At 10am today*, we headed out to Antarctica New Zealand, which was just a short walk away. We passed by some snow cats and were excited to be riding them tomorrow.
We were led into two rooms, one for the women and one for the men, which had all our gear hanging up or neatly stacked on the tables. We tried on thermal plants and shirts, fleece pants and shirts, and a primaloft jacket under insulated overalls. On top of these we had either an “extreme cold weather jacket”, rated to -50 Celsius, or a soft shell jacket that can be combined with another jacket to block the wind and allows for better layering ability. If need be, all three jackets could be worn together. We had special, well-padded merino wool socks, and two kinds of boots. One pair is lighter, rated to -50 Celsius, and the other pair is large with waterproof lining. These big shoes are rated to -100 Celsius and have soles that are 25 mm thick.

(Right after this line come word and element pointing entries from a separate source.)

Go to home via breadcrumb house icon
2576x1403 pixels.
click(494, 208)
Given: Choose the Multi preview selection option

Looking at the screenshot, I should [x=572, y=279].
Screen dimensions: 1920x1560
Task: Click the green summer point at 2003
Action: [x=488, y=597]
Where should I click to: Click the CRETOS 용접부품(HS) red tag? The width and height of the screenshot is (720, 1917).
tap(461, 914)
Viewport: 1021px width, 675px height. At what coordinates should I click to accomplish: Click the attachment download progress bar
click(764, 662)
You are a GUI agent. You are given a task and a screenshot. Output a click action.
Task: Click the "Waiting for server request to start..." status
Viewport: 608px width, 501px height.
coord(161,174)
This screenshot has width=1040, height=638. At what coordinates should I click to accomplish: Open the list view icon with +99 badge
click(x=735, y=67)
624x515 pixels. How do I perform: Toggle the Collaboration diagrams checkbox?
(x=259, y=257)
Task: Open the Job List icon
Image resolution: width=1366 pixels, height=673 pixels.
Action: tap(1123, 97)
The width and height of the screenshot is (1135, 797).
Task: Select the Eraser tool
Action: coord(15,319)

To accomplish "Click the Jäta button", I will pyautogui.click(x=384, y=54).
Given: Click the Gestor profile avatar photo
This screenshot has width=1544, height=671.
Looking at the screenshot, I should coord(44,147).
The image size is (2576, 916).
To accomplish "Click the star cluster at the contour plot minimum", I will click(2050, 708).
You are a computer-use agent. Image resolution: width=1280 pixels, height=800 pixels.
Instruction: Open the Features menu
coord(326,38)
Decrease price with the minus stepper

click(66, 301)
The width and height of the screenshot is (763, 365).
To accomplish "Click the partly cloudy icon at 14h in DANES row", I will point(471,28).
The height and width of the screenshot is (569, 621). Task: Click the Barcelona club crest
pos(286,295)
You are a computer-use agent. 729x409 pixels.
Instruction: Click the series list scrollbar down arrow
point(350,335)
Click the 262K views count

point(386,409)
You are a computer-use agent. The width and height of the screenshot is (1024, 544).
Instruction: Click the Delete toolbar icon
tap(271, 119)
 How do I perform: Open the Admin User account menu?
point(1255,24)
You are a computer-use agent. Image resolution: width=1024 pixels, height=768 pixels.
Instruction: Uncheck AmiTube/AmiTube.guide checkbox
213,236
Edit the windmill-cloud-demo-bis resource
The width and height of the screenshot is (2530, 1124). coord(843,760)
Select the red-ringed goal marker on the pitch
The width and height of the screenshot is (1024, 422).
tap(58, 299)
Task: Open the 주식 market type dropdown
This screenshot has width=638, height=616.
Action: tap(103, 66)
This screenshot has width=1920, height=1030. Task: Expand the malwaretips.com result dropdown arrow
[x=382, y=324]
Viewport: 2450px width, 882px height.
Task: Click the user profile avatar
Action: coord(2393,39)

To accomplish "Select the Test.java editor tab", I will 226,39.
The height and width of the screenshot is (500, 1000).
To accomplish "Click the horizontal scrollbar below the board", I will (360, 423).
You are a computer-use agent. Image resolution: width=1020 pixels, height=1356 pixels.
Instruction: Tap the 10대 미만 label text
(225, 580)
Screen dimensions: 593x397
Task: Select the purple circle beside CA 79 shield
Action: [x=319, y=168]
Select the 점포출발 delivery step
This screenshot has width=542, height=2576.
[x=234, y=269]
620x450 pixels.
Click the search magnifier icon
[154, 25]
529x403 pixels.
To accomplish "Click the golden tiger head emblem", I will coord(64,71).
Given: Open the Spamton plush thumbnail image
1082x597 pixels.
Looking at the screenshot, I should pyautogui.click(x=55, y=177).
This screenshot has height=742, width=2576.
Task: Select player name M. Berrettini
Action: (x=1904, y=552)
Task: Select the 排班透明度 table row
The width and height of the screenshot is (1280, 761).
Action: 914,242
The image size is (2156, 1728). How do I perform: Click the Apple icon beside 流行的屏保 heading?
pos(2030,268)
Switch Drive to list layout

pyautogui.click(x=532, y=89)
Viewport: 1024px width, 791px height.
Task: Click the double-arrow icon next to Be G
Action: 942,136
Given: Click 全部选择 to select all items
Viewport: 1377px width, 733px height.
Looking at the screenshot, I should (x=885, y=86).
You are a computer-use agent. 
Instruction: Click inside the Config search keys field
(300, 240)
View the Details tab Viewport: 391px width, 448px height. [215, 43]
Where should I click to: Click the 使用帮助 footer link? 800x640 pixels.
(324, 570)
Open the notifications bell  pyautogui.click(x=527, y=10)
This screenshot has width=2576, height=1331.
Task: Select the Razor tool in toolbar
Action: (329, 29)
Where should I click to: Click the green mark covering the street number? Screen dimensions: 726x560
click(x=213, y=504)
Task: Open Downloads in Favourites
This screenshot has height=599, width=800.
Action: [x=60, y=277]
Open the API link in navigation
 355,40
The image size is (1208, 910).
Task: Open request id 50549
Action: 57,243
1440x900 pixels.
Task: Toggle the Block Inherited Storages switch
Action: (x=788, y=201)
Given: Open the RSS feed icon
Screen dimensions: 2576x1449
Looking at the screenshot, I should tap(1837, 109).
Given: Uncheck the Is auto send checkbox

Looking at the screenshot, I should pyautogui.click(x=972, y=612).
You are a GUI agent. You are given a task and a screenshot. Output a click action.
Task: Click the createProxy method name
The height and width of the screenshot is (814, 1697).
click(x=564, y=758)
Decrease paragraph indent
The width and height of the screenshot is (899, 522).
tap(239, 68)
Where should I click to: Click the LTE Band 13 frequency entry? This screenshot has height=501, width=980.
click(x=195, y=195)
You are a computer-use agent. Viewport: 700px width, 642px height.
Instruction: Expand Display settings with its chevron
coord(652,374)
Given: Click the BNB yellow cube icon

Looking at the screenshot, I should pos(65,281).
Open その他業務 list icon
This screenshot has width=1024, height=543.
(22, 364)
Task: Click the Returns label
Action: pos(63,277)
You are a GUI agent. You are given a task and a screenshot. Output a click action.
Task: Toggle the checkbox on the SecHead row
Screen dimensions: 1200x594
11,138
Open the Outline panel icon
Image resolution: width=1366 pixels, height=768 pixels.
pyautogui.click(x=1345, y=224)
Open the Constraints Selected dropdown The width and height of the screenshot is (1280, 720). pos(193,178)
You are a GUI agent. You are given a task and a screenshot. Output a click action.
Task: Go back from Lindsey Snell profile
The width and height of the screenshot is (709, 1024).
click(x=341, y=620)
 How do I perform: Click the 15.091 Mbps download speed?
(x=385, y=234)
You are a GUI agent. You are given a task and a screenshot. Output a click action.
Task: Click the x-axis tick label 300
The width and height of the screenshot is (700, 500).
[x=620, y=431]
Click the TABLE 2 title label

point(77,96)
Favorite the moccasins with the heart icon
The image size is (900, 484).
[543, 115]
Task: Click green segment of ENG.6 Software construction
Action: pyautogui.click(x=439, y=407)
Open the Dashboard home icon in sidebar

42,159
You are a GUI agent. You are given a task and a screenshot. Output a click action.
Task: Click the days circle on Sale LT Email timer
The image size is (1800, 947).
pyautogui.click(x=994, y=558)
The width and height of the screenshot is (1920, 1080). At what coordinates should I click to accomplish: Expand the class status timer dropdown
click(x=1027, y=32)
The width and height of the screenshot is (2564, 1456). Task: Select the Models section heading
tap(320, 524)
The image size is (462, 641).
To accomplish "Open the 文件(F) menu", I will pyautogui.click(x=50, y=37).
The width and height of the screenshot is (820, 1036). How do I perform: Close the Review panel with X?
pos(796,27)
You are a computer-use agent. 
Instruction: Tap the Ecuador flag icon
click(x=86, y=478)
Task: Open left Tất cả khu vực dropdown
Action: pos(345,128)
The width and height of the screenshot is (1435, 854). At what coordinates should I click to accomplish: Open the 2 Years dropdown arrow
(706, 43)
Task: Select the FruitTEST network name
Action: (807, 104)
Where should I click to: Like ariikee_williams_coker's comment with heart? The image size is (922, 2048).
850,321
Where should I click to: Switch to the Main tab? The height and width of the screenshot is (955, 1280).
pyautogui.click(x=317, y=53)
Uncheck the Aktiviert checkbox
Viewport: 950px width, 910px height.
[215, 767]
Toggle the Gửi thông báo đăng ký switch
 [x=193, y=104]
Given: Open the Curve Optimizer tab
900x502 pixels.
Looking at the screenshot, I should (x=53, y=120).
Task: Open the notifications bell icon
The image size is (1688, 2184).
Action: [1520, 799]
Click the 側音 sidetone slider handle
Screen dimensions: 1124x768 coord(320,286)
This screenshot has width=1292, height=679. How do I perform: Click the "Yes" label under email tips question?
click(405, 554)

These are the shoes that we will use to walk out on the ice because they will be best able to keep the cold and water out.
Watch as Joyce Lin, Cindy Furse and David Lubbers demonstrate “layering” on 20+ pounds of cold weather gear. Click HERE.
Of course, these 20 pounds felt heavy when we tried them on. Given that New Zealand is so wonderfully warm at the moment, we were sweating by the time we got to our heavy coats and have no doubts we’ll be able to stay warm in Antarctica. With big boots and overalls, we felt a bit like firemen, and all this clothing will surely give us a good workout when we’re out exploring on the ice.
After getting “kitted out”, we got a basic tour of where we would be going. We will leave at 9am tomorrow on a commercial plane directly south to Scott Base, where they’ve built a landing strip on first year ice. We got a tour of the buildings of Scott Base and shown where we will be working. Based on what we heard today, it should be a really amazing experience!
*Editor’s note: “Today” was November 18, 2010, 4:07am MST.